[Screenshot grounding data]
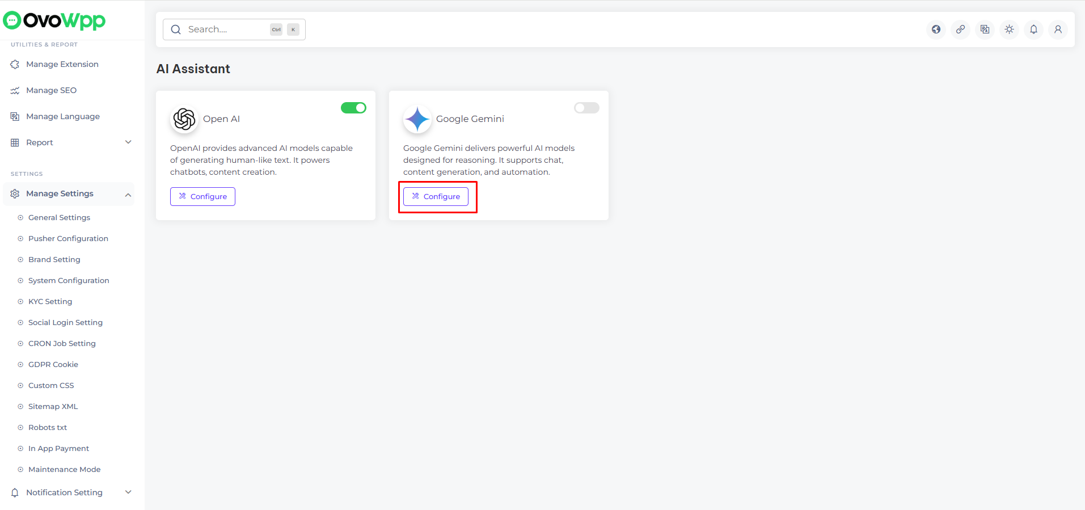Click the OvoWpp logo

(x=54, y=20)
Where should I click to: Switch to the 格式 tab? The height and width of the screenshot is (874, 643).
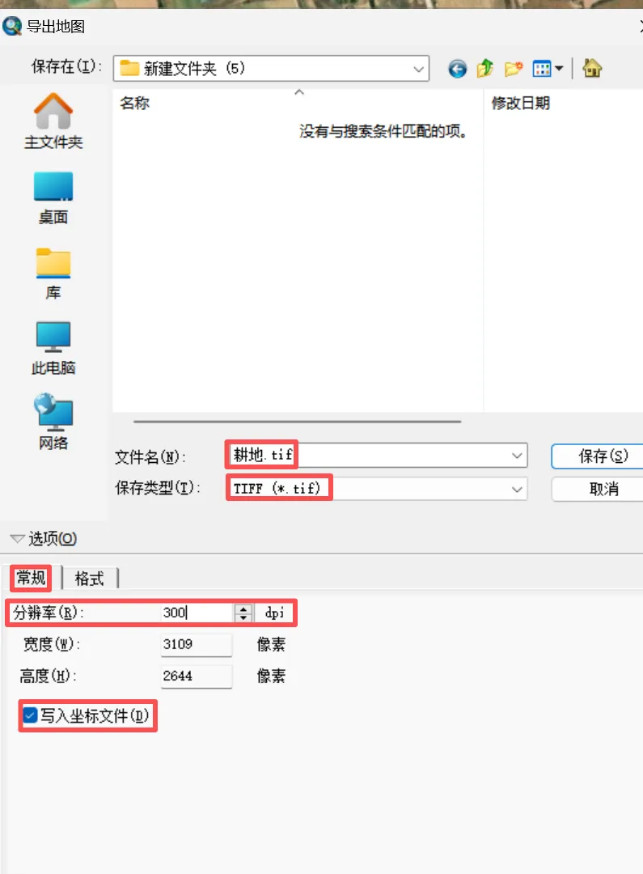[x=89, y=579]
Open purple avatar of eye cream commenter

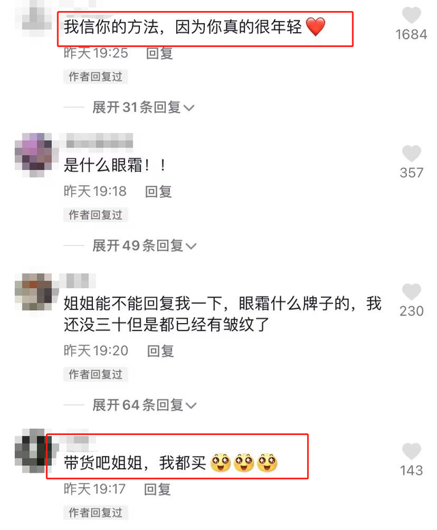tap(33, 155)
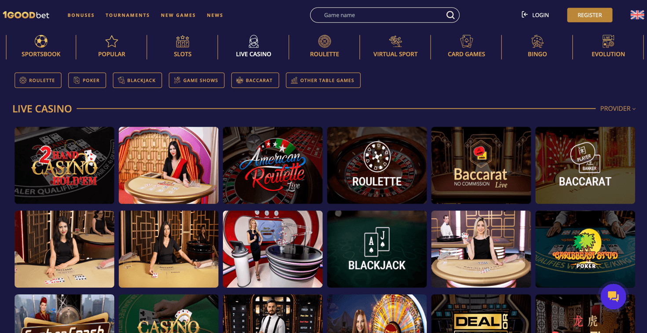Filter by Game Shows category
Image resolution: width=647 pixels, height=333 pixels.
point(197,80)
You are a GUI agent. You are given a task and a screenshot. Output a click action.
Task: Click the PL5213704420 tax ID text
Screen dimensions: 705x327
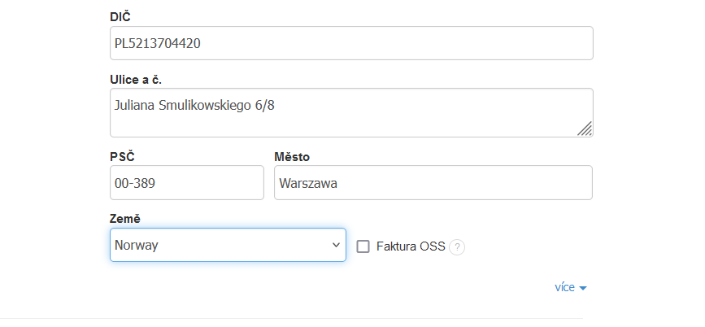[x=158, y=43]
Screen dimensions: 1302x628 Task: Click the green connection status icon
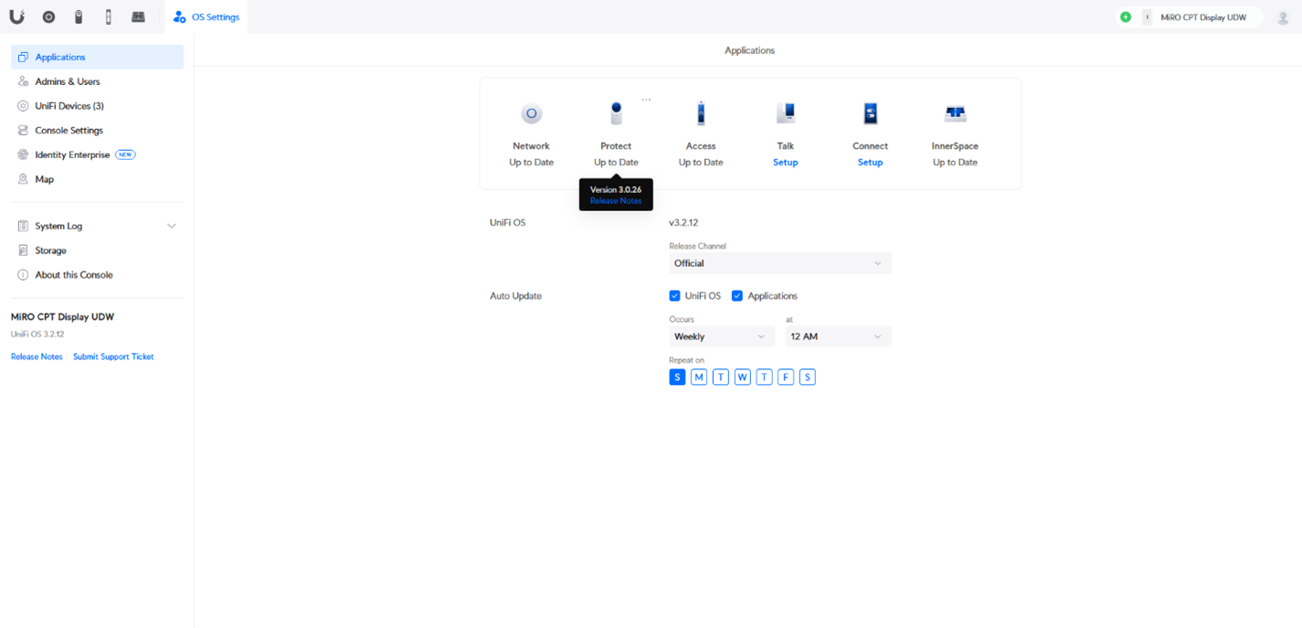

• _EXERCISE_: Only what runs from the line holding "You are a GUI" through the end of the entries above is to be given again, exactly, with every picture omitted.

• _TASK RESPONSE_:
You are a GUI agent. You are given a task and a screenshot. Output a click action.
Task: Click the PL5213704420 tax ID text
Screen dimensions: 705x327
[x=158, y=43]
Screen dimensions: 1302x628 Task: Click the green connection status icon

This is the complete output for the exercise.